Second, each Board Member must, before the “day of Board training” starts, KNOW EACH OTHER BOARD MEMBER. This requires an active effort to collect and share resumes, bios, and other key information about each Board Member with each other Board Member. Board Members must be encouraged to pick up the phone or go in person to visit other Board Members to get to know them.

Third, each Board Member must know why he or she was selected for the Board and the role each is expected to play in the organization. In baseball, every player knows his or her position long before spring training starts. Similarly, Board Members must be individually oriented regarding how his or her specific and/or generalist type of expertise is expected to help forward the organization through their service on the Board of Directors. And, after this is sorted out for each Board Member individually, this information needs to be communicated about each Board Member to every other Board Member, so that everyone will know the strengths that each Member brings to the Board of Directors.

Fourth, before the “day of training,” each Board Member must be given three reports prepared by senior staff and the Board on:

  1. CURRENT CHALLENGES OF THE ORGANIZATION

  2. REPORT ON THE FUTURE OF THE ORGANIZATION

  3. HOW THE ORGANIZATION DEFINES SUCCESS

Since the Board’s job is to help contribute to the future of the organization and to be held accountable for all current shortcomings of the organization that an active Board could correct, these reports are critical to teaching a Board Member what he or she needs to know to be successful.

Fifth, Board Members must be educated and trained on the basic procedures and operations of the Board, including parliamentary procedures.

Generally, the material called for above should be presented to Board Members in a BOARD MANUAL. All of this information, once approved or in discussion drafts, could be placed on the web for the Board or sent in a Board manual in paper. Today, many Boards do not have a Board manual. This is another invitation to litigation disaster (and productivity disaster) as lawyers will ask each Board Member how he or she knew the full scope of his or her job as a Board Member. Without such a manual or map, a Board Member will be in a hopeless position to explain how he or she knew how to operate as a Board Member. In football, it would be like not having a playbook or in the movies, it would be like trying to shoot a film without a script or even an agreed upon plot.

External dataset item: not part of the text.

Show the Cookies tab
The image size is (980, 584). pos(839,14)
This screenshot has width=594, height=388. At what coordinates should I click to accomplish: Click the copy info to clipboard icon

A typical Board Manual in addition to the items listed above should have access to the following items:

  1. Articles of Incorporation
  2. Bylaws
  3. Guidelines for Evaluating the Board
  4. Guidelines for Evaluating the CEO
  5. Code of Ethics
  6. Organization Chart of Board
  7. Organization Chart of Senior Staff
  8. Description of the Roles of the Board
  9. Board Charter
  10. Charters for All Committees of the Board
  11. Board Calendar for Next 12 Months
  12. Prior Year’s Board Meeting Agendas and Minutes
  13. Auditors Letter for Prior Year
  14. Description of Key Strategic Alliances
  15. Basic HR Policies
  16. Copies of Directors and Officers Insurance Policy

Another step in the Board training process well before the “day of training” is to assign each Board Member another, more senior, Board Member to serve as the junior Board Member’s “mentor.” In addition, it is important to assign each Board Member a “staff liaison” that the Board Member can access via phone, email, letters, fax, etc. for questions, advice, information and other support that the Board Member needs. One staff member could possibly serve in the staff liaison role for all Board Members, depending on the size and complexity of the organization and its Board. Even for Boards where all Members are long standing, creation of this mentoring and staff liaison system is essential for Board Members to work efficiently and effectively.

The next step in this process, and the last step before the full day of training, is to confirm that before the official day of training, all Board Members have fully completed the education called for above, and are taking full advantage of the mentoring and staff liaison services available. Also, one might want to provide for “cross introductions” where one member is assigned to introduce another board member at the actual training event. This would require a board member to meet with the person who will introduce them for one-half hour before the training day.

Then, after completion of these initial steps, the Board of Directors of the organization is ready for its annual “day of training.”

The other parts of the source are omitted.